TASK
Whenever the string "NiceNIC" turns up in a line of the data below, copy that line.

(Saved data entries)
* * * * * * * * *
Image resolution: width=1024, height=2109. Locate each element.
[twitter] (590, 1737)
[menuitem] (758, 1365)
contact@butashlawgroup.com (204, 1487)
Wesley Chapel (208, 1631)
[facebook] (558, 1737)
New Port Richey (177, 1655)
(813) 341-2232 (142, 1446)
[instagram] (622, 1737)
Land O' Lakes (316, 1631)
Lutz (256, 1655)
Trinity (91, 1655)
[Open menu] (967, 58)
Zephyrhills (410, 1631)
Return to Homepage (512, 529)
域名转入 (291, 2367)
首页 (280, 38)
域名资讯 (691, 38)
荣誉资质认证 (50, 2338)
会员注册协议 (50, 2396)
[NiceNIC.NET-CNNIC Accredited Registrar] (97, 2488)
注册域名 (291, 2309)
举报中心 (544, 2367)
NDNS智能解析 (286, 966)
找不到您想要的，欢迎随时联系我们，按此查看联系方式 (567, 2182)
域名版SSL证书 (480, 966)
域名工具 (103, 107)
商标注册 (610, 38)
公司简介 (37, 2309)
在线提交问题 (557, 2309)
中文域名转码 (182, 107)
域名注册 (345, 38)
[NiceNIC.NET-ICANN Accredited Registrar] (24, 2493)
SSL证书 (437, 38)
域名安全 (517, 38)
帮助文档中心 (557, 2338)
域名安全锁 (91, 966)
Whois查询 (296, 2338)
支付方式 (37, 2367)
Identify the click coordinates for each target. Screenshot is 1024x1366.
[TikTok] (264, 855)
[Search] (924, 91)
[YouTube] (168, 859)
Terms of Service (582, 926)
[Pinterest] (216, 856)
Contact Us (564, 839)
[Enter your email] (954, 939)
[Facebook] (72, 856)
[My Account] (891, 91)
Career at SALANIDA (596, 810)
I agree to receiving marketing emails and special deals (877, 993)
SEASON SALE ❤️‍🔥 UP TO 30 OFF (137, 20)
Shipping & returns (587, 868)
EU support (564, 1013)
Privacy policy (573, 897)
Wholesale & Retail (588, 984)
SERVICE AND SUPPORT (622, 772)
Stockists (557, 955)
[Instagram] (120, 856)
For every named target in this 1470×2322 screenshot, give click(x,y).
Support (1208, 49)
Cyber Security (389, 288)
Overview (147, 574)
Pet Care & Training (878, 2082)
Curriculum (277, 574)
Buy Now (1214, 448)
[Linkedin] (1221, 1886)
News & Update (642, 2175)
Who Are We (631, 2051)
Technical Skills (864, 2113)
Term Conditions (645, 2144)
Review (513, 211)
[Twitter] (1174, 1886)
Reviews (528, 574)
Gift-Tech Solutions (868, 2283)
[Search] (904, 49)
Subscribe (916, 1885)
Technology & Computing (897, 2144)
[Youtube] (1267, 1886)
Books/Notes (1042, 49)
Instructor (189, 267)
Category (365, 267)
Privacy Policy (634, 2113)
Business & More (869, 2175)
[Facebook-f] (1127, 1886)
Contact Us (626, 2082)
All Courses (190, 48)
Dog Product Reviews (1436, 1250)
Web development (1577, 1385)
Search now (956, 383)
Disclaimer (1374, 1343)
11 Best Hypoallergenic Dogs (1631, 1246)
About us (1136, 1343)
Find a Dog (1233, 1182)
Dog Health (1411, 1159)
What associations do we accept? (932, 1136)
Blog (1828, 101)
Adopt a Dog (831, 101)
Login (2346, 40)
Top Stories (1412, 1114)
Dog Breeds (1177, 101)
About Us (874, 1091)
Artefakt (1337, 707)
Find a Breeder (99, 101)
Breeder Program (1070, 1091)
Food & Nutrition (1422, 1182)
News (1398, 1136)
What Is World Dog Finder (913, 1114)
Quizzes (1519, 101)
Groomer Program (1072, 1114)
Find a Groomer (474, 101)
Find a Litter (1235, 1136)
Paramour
* * * * * * * * *
TASK SOLUTION
[NiceNIC.NET-CNNIC Accredited Registrar] (97, 2488)
[NiceNIC.NET-ICANN Accredited Registrar] (24, 2493)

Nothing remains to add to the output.